The thing about preserving habitat for apex predators though, is it takes vast swathes of land set aside for their prey animals to graze in undisturbed.  And you have to provide space for enough prey animals to thrive to sustain genetic diversity in the predator population… it gets to be a lot of land very quickly.  Reserved and set aside for nothing more than visiting… maybe camping… but no particularly intensive or productive uses for people.  The land is left fallow, so the native plants can grow, to feed the deer and rabbits, which feed the jaguars.

And, if we’re going to live in a world with magnificent apex predators in the wild—gray wolves, grizzly bears, polar bears, wolverines, pumas and jaguars on land in North America—this is a necessary concession.  We have to let land lie fallow and be unproductive.  No grazing, no mining, no planting, no damming, no logging, no housing, no highways, no rail lines.  Just let nature be.

But… our way of life… the extraordinary wealth we have accumulated (no society has ever been as wealthy in history as North America is today) depends on the privately owned land system, and encouraging resource development and extraction by the private land owners.

Now, the good news for the jaguars is that the fallow land in south Arizona and New Mexico they call home is (1) largely controlled and owned by the American federal government, and (2) not particularly useful as a prospect for development.  It’s a big desert.  No one’s clamoring to plant corn or log trees or control flooding there.

But in Wyoming and Montana where there’s a movement to reintroduce the gray wolf to their former range in the rockies… the interests of the wolf is bumping right up against the interests of the cattle ranchers.  And is it fair to the cattle ranchers to tell them they’ll have to sacrifice their expensive walking hamburgers to the non-taxpaying neighbours because… aren’t wolves magnificent?

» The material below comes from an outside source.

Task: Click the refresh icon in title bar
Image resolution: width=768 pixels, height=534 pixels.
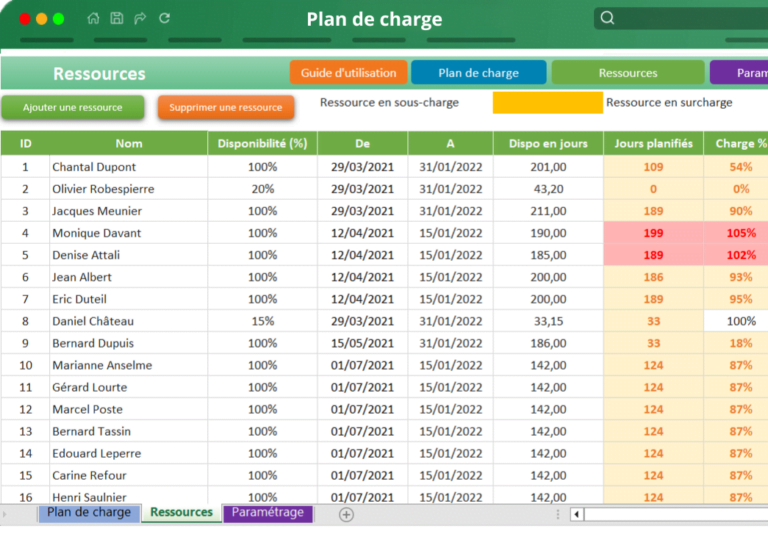Action: (165, 19)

The wolves in the area were hunted to extinction by an earlier generation of ranchers for a very good reason.  And the same is true of why we no longer have jaguars in California: left to their own natures, they killed humans and destroyed wealth.

All that said, there are two ways I can see in which mature capitalism contributes to the possibility of land reserves for our rival apex predators.

First: total free trade means that only the most productive land is used, and there’s no local pressure or artificial incentives to extract resources from only marginally productive land.  Mountain meadows in Austria, Switzerland and Germany are an easy example of this. With the EU allowing the free circulation of goods, the cost of farming those high-altitude fields was no longer profitable… so they’ve been abandoned.  The same is probably happening in Mexico and Canada as free trade ensures that it is the highly productive soils of the USA that are used for agriculture to the benefit of everyone.  Less use of marginal land for productive purposes, returns the marginal land to fallow use, for the benefit of wildlife.

Second: maybe our wealth helps us reach “enough.”  We are well-fend and comfortable enough to think more generously about the welfare of rival species on this planet. We don’t need that last nickel of extracted value, if instead we could have more pristine wilderness in Arizona, and to let the jaguars have their space?  Much like lawns are an ostentatious display of not making productive use of soil… maybe we can do more of just not trying to make wealth?

So: how do you view the need to reserve land for wildlife? Is it an overreach of government power, and harmful to our collective wealth? Or a luxury we should consider investing more in… because jaguars are magnificent?